Anti-smoking info campaign targets minorities

A statewide anti-smoking campaign aimed at minorities and those in poverty that highlights the dangers of second-hand smoke has begun.

Dubbed “Everybody Smokes When Anybody Smokes,” the campaign will use radio, bus and billboard advertisements to get the message across. And local anti-smoking advocates say they hope it will bolster their ongoing efforts to reach into minority communities to underscore the dangers of smoking.

“There are definitely certain groups that are impacted in different ways,” said Mandy Myszka, public health educator for the Marathon County Health Department. “For instance, the lower socio-economic population, the tobacco companies really target them specifically. They can offer them free tobacco products to get them started, for instance.”

The state campaign — promoted by the Wisconsin Tobacco Prevention and Control Program, a coalition of community anti-smoking activists and the state Department of Health Services — will use minority spokespeople to help make the connection with minority groups. For example, Blia Lor, a Hmong woman from Milwaukee, will be featured on billboards.

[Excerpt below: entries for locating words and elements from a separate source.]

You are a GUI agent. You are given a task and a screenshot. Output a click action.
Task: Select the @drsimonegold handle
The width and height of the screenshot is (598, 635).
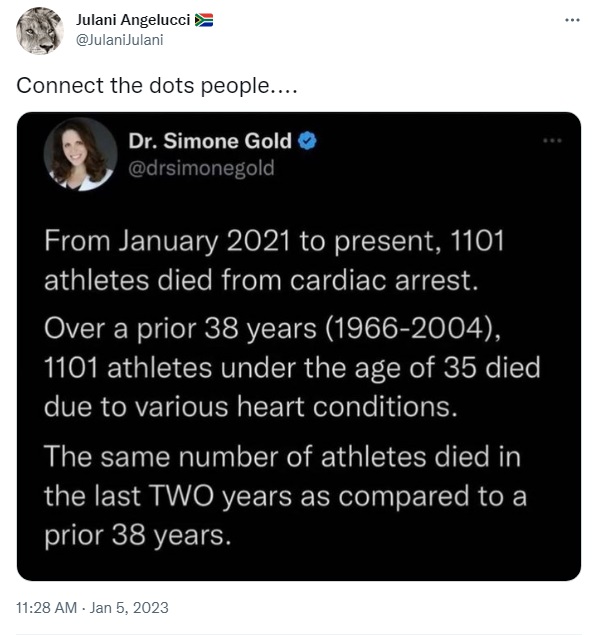tap(201, 168)
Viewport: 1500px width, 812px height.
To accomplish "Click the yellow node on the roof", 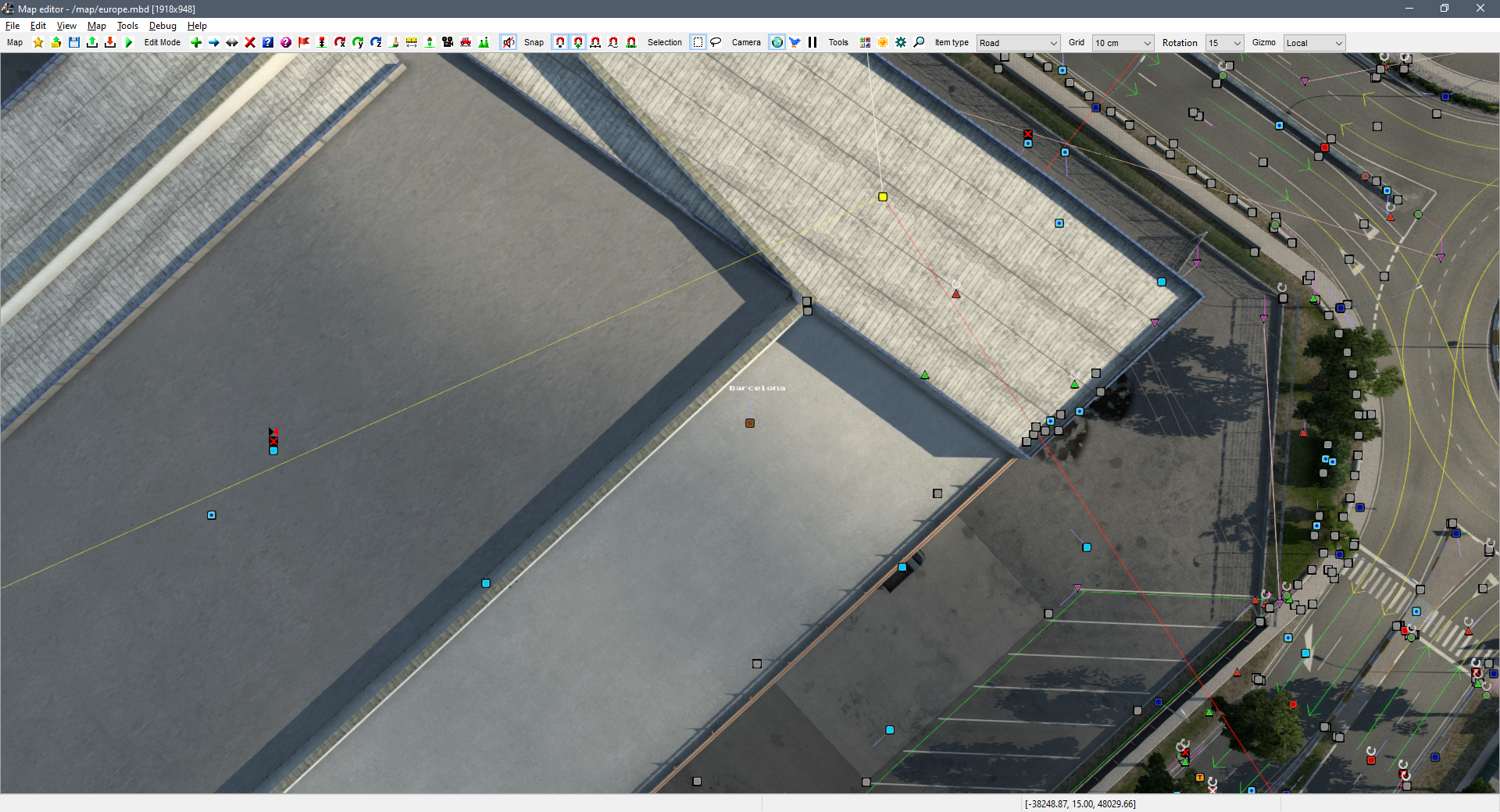I will tap(883, 197).
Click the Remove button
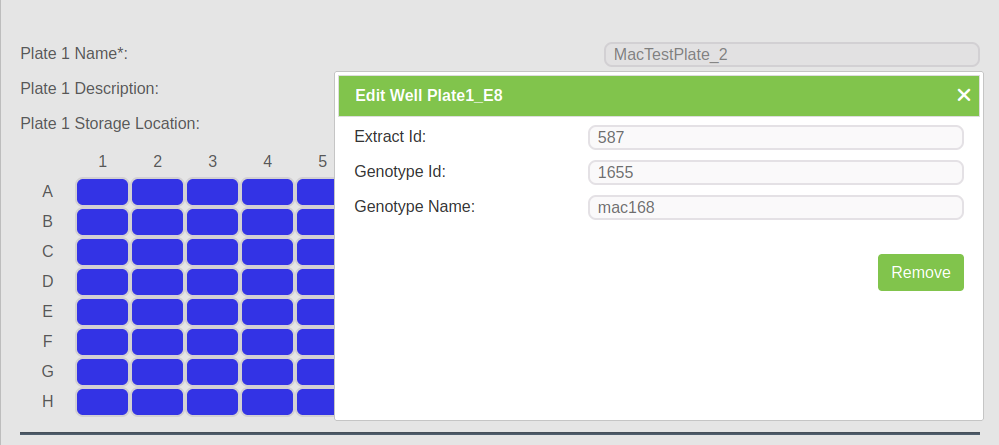The image size is (999, 445). [x=920, y=273]
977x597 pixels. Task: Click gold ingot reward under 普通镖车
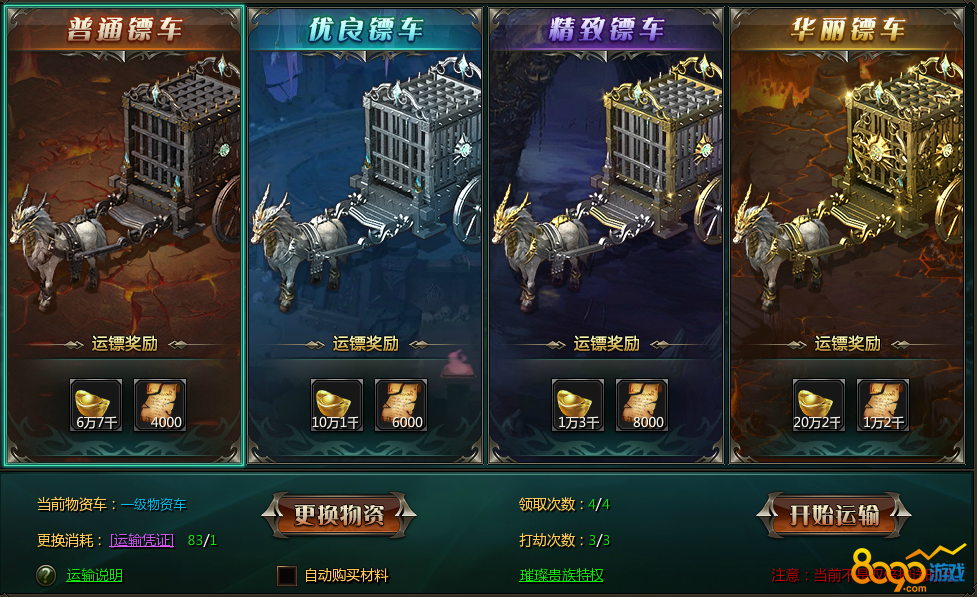click(96, 405)
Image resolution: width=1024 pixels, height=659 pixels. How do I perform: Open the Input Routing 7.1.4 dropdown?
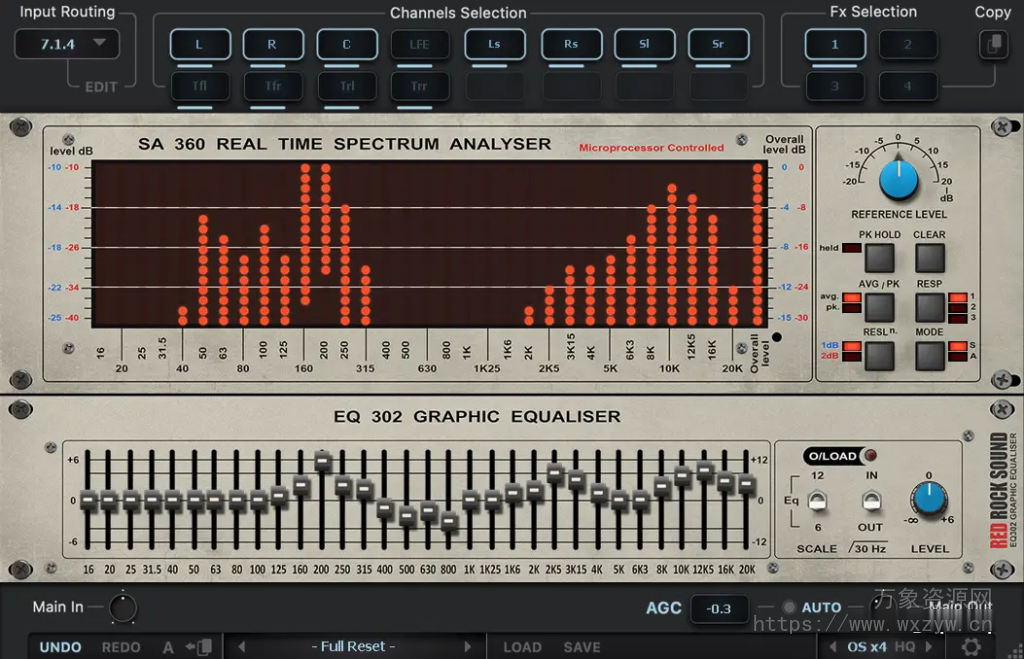click(66, 44)
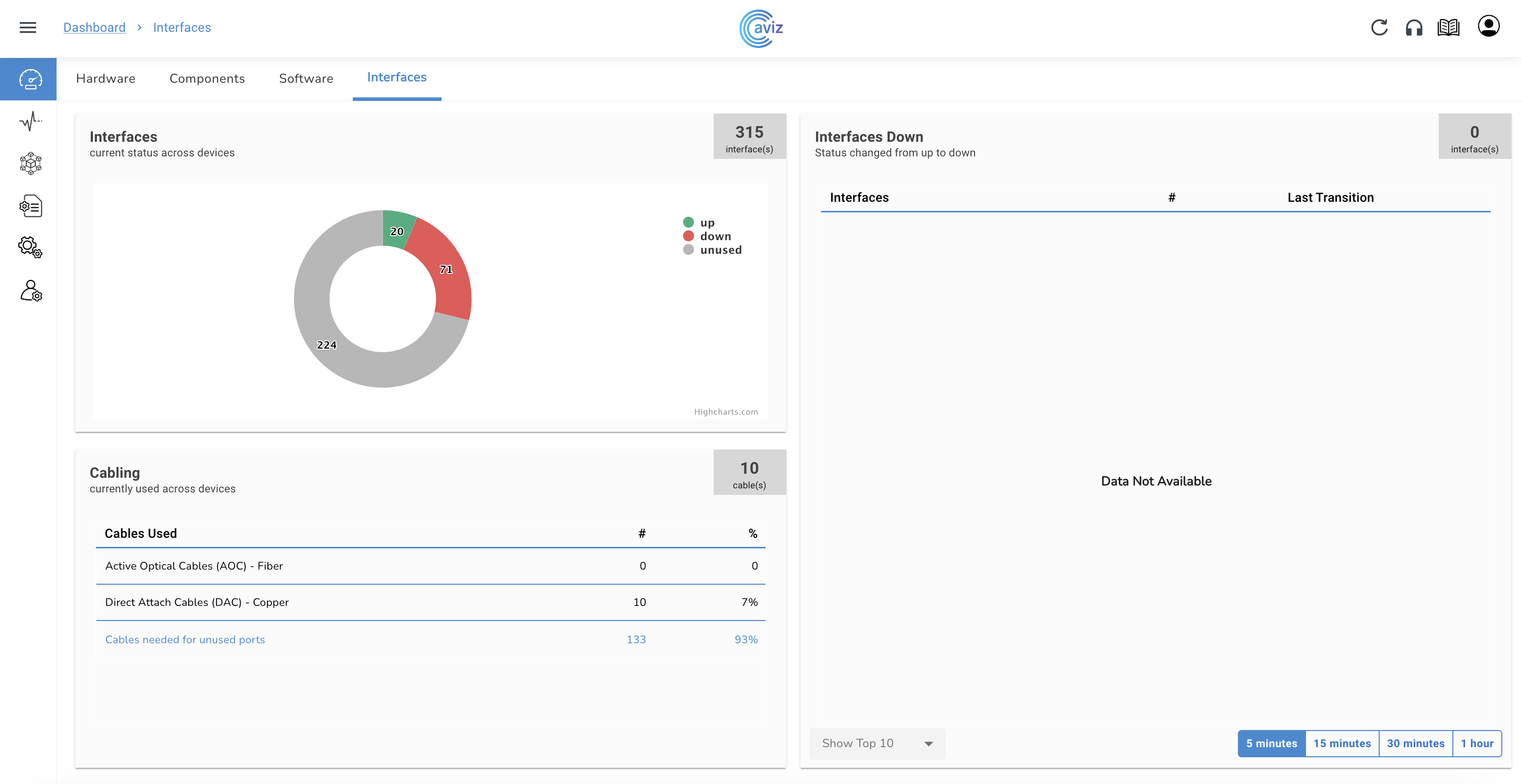
Task: Open the health pulse monitoring sidebar icon
Action: [x=30, y=121]
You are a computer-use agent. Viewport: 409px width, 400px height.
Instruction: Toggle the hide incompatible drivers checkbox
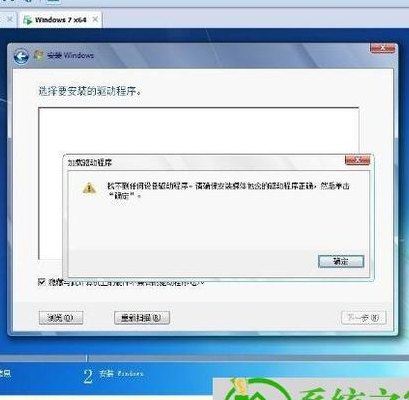(42, 282)
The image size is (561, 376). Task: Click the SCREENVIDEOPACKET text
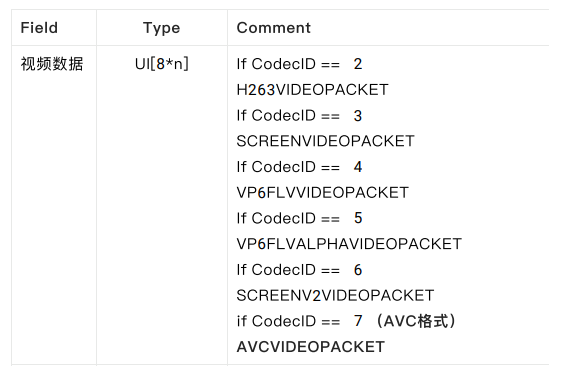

Myszka said her department has worked with the Wausau Area Hmong Mutual Association to take an anti-smoking message to the Hmong community.

There have been anti-smoking workshops, and the subject has been outlined on Hmong radio shows, said Peter Yang, executive director of the Wausau Area Hmong Mutual Association.

“We don’t see a lot of older Hmong smoking,” Yang said. “But we’re seeing more of the younger generation smoking. … I think they do like their peers, and it depends on who their peers are.”

That’s how John Vang, 19, of Wausau started smoking. He started when he was 16 “because I had friends who smoked.”

Now he’s cutting back on his habit, and he’d like to quit, “but it’s hard.”

He thinks putting a Hmong face on an anti-smoking advertisement might make some Hmong be “more apt to stop and look at it.” Whether it will weigh on anybody’s choice to smoke, he’s not so sure.

Vang’s already aware of second-hand smoke dangers, and he doesn’t smoke in front of his younger brother and sisters. He counsels them “not to try it.”

The “Everybody Smokes When Anybody Smokes” program will help the Hmong association with its anti-smoking efforts, Yang said, especially by using Hmong spokespeople.

“I think it will definitely bring more awareness in the community,” he said. “Hopefully, that will make people think twice about the long-term impact of smoking.”